Padre Tito Brandsma


Una época confusa

La fe en Dios era para el padre Tito Brandsma (1881-1942) algo que se daba por descontado. La recibió de sus padres y durante su vida de Carmelita esa fe se fue profundizando cada vez más. El que muchos ya no supieran creer era para él algo difícil de comprender. En el 'Dies natalis' de 1932 pronunció, como rector magnífico de la Universidad Católica de Nimega (Países Bajos) un discurso que se hizo famoso. Dijo entre otras cosas: 'Vivimos en una época de gran confusión en el reino del intelecto. Se tributan homenajes a los sistemas más contradictorios como si fueran verdad y eruditos de renombre los defienden. Pero la contradicción más terrible la veo en el pensamiento sobre Dios. Junto a la gran multitud que sigue adorando con respeto a Dios, hay millones de personas que no ven ya fundamento para un concepto de Dios y, no contentándose con negar su existencia, sostienen una lucha para desterrar de la sociedad cualquier pensamiento de Dios'.

Una opción deliberada

Son los años anteriores a la II Guerra Mundial (1939-1945) El padre Tito Brandsma no puede contentarse con lo que experimenta en la sociedad de su tiempo. Busca intensivamente una respuesta a la cuestión de la experiencia de Dios y de cómo se pueda llevar a la gente a esta experiencia. Se opone también con una intensidad cada vez más profunda al pensamiento del Nacional Socialismo. Cuando en 1941 la ocupación alemana obliga la prensa holandesa a admitir anuncios del Movimiento Nacional Socialista (NSB), el padre Tito visita, como consejero de la prensa católica, todos los periódicos católicos.
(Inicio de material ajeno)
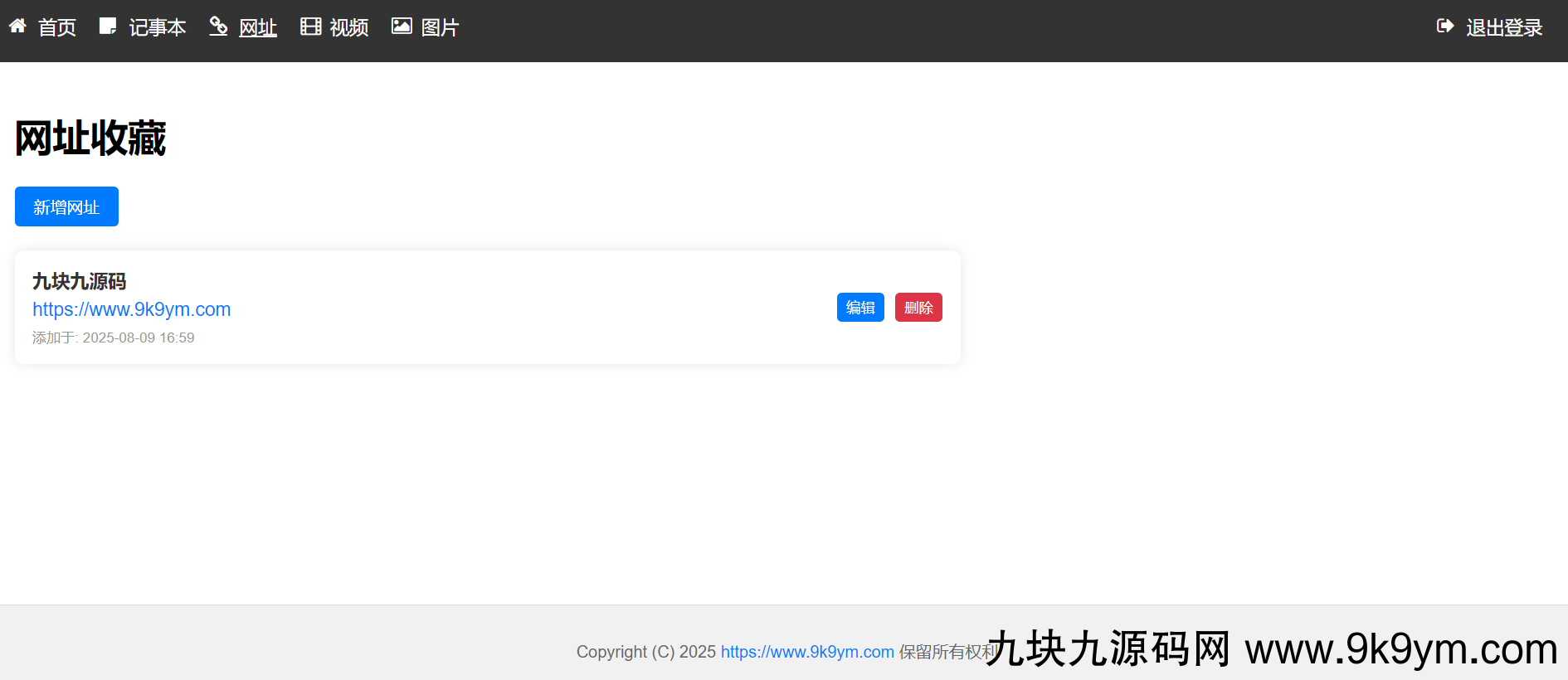
Task: Delete the bookmark with 删除 button
Action: pyautogui.click(x=918, y=308)
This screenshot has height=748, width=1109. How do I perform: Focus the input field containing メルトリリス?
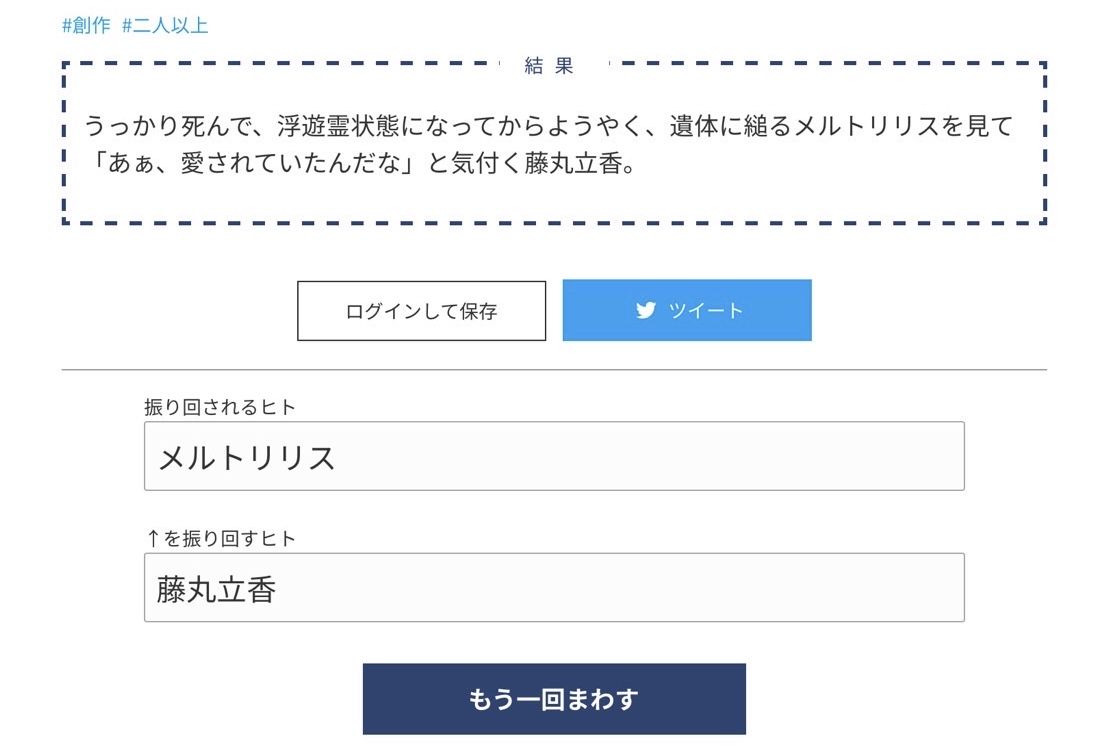point(554,456)
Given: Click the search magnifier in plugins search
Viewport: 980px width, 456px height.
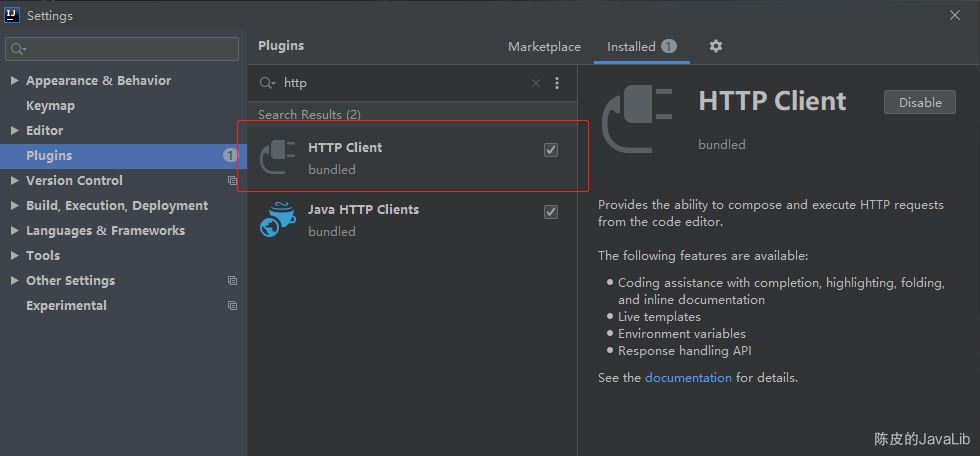Looking at the screenshot, I should click(x=267, y=83).
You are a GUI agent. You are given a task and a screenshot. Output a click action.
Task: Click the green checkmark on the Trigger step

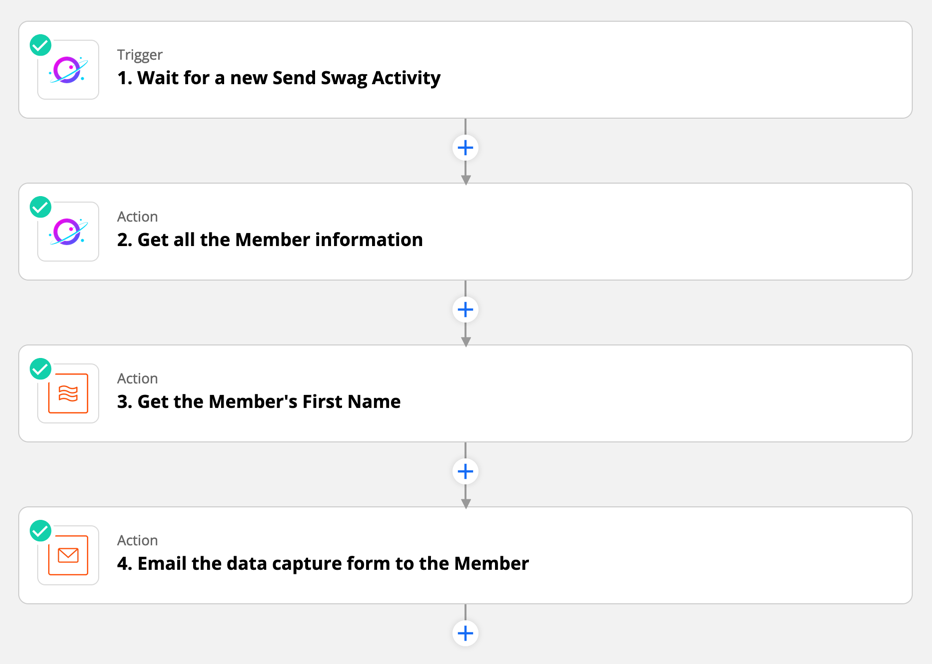tap(41, 45)
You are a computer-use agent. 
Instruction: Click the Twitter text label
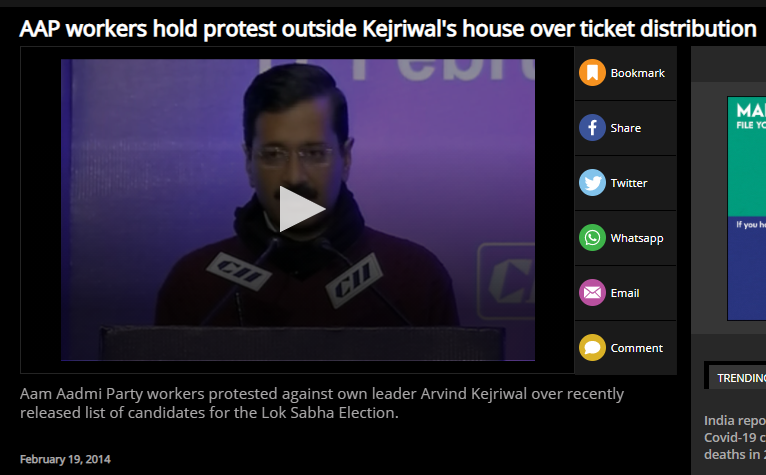pos(629,183)
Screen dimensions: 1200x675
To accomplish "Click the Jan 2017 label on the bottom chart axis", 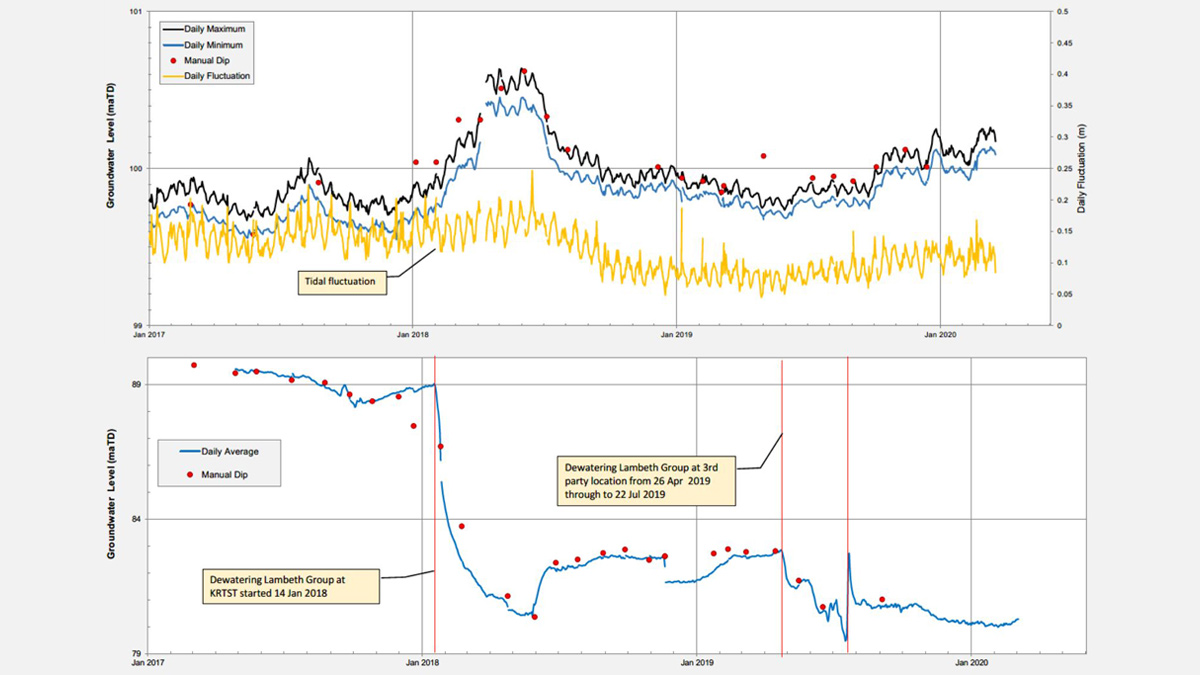I will (148, 664).
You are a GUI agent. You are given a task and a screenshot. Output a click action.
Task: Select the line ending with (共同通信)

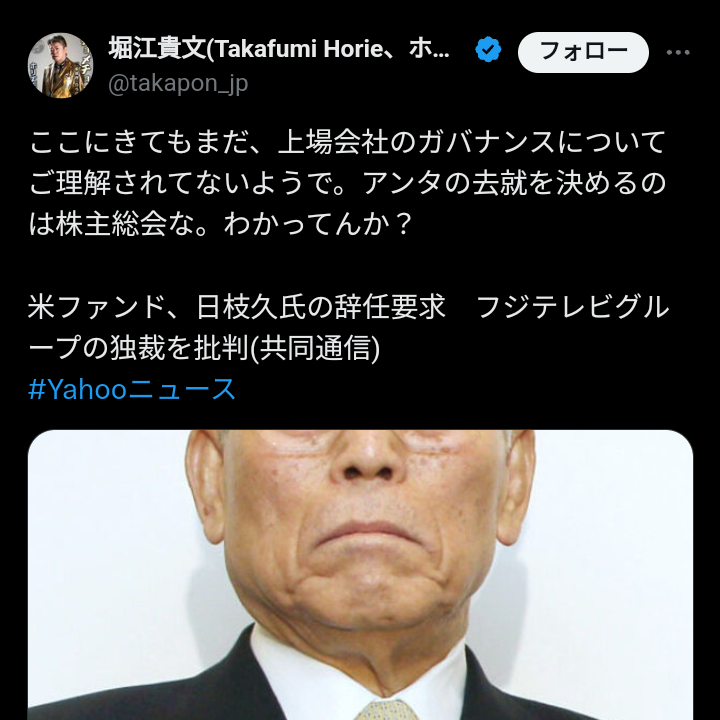coord(204,348)
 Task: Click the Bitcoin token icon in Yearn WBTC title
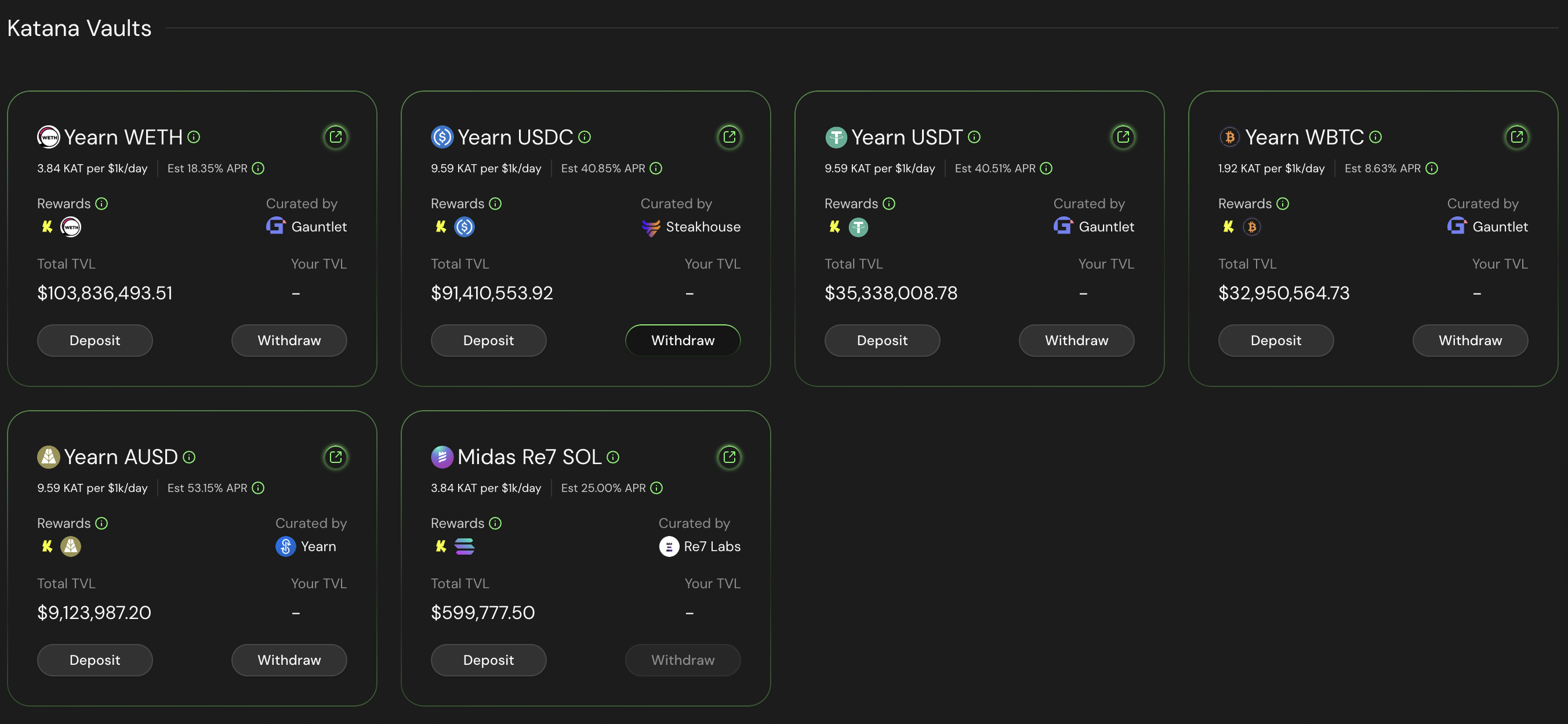[1230, 137]
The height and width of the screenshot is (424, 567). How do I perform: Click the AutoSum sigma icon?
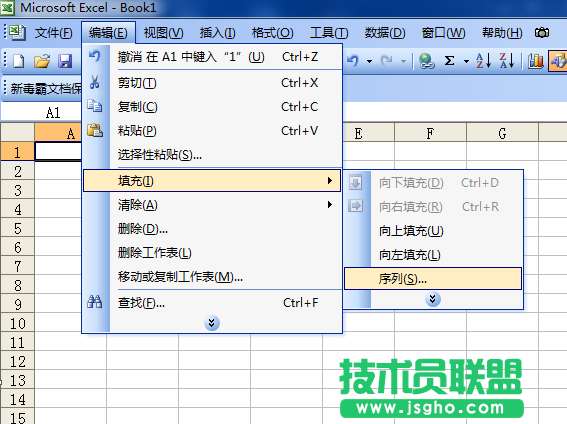click(449, 60)
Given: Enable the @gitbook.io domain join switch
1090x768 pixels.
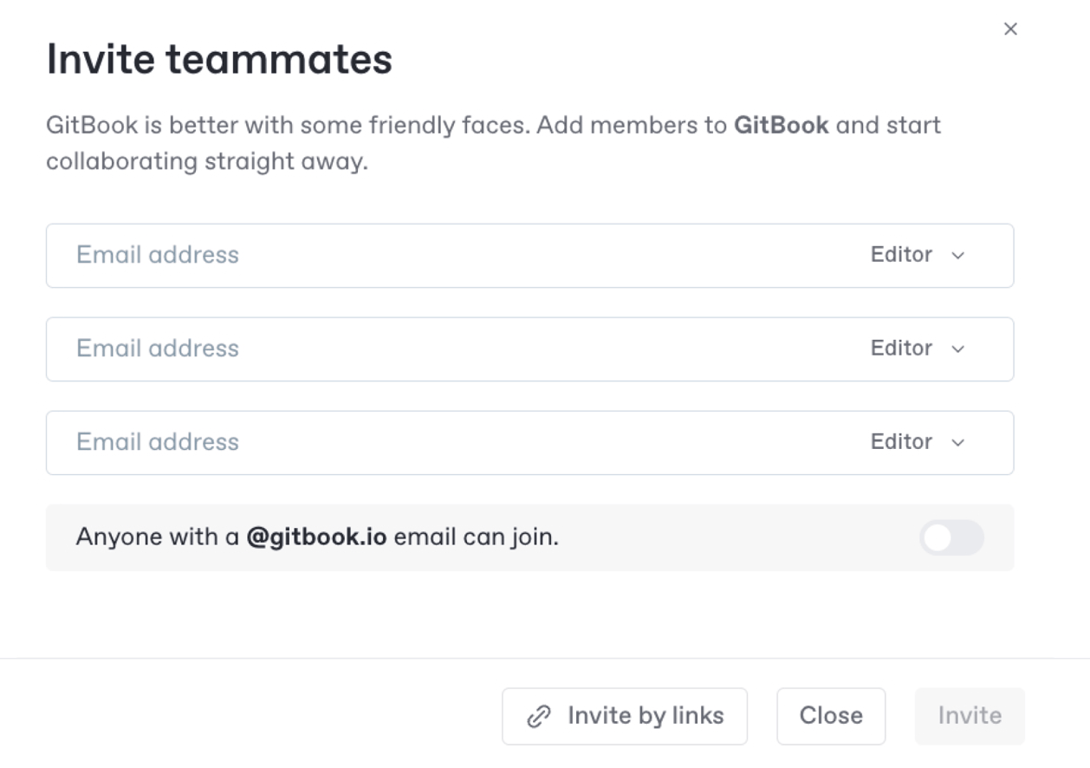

Durante su visita a los periódicos intenta convencerles a todos de que publicidad a favor del Movimiento Nacional Socialista es, por principio, inadmisible. Como era de esperar su visita fue considerada por la ocupación como un acto subversivo. ¡Tito estaba prevenido! El 19 de enero de 1942 fue capturado en el convento de Nimega y fue llevado a prisión. La celda de la policía llegó a ser para él su celda de religioso y ahí comenzó su 'via crucis'.

El Domingo 26 de julio de 1942 murió en el barracón de enfermos del campo de concentración de Dachau (Alemania).

Acción y contemplación

En la vida de Tito Brandsma, acción y contemplación, mística y política, estaban unidas. Como persona profundamente religiosa buscaba a Dios en la oración y en el rostro de las personas de su tiempo. La espiritualidad no era para él teoría abstracta, sino realidad vivida. Como carmelita y profesor de la Universidad estudió la mística y vivió de ella. Vio claramente lo que la Iglesia y la sociedad necesitaban y se dedicó enteramente a ello. También incluso cuando esto llegó a ser muy difícil. Por ello, dio su vida.

Memoria permanente

En la vida del padre Tito Brandsma, el Carmelo reconoce su ideal en el seguimiento de Jesucristo. En todo el mundo el padre Tito parece ser una inspiración para mucha gente: en la enseñanza y en la Iglesia, para periodistas y científicos, para los que trabajan por la paz y para gente necesitada, para los que luchan por la justicia, enfermos... para los que buscan a Dios. Su memoria se realiza de muchas maneras: en el Titus Brandsma Memorial en Nimega (Holanda), en el Instituto Titus Brandsma también en Nimega, en el Museo Tito Brandsma (Bolsward - Holanda), en el Titus Brandsma Award (UCIP, Ginebra-Suiza), y también en el anhelo de muchos dentro de la Iglesia de que pronto el padre Tito Brandsma sea canonizado.